James C. Cole of Rochester, New Hampshire. Tall case clock.

This is a fine birch case that retains it’s original red wash. The case stands proudly on an applied bracket base that rests flat on the floor. The base section features two inset panels. It is worth noting that this unusual design feature is not often seen in New England clock case construction. The waist is long and narrow incorporating a rectangular waist door with a simple molded edge and fully turned waist quarter columns that are fitted into quarter capitals that are cast in brass. The bonnet is a fretwork form surmounted with three brass finials. The bonnet columns are fully turned and mounted in brass capitals. The iron dial is colorfully painted. The art work is of Boston manufacture. This dial was most likely painted by the Willard & Nolen firm. It is wonderfully signed by the Clockmaker, “James C. Cole, Rochester” just below the calendar aperture. In the arch of this dial is a gilded urn that is decorated with bright red swags, and green leaves. The four spandrel areas feature apples. The time ring is formatted with Roman numerals. The quarter hours are marked in Arabic numerals. The eight-day movement is brass. It is designed to strike the hour on a cast iron bell. It is good quality. This clock was made circa 1815 and stands 7 feet 5 inches tall. Inventory number 25229.

About James Cole of Rochester, New Hampshire.

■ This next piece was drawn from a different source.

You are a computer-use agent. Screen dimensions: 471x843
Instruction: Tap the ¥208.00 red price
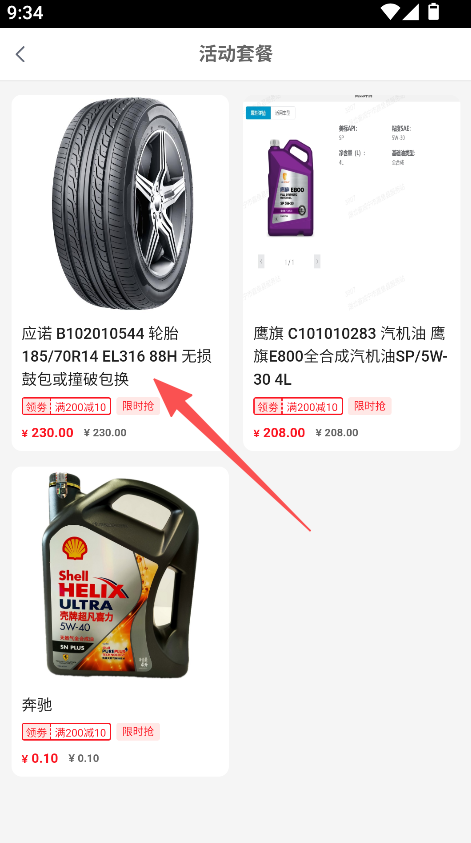279,433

James Charles Cole was born in Boston in 1791 and died in Rochester, NH in 1867. At an early age, James traveled from Boston to Rochester to learn the trade of clockmaking with Edward S. Moulton. Moulton is listed as moving from Rochester to Saco, Maine in 1813. In Rochester, James married Betsey Nutter, daughter of John D. Nutter and Hannah Dennett. Betsey Nutter was born on 27 Mar 1802 in Barnstead, NH. Her younger brother John learned clockmaking in Rochester as well. James father two sons and three daughters and became a prominent citizen. As well as manufacturing many clocks, James was an active silversmith and repaired watches and jewelry. He was very active in town affairs serving on a committee to build a new church, he was a trustee of a local savings bank, he served a ten year term as the secretary to the Masonic lodge, he served 13 years as town clerk and two years in the State legislature. We have owned numerous examples of tall case clocks, banjo clocks and New Hampshire mirror clocks with his signature on the dial. Based on the large numbers we have seen and owned, James Cole must have been a successful clockmaker.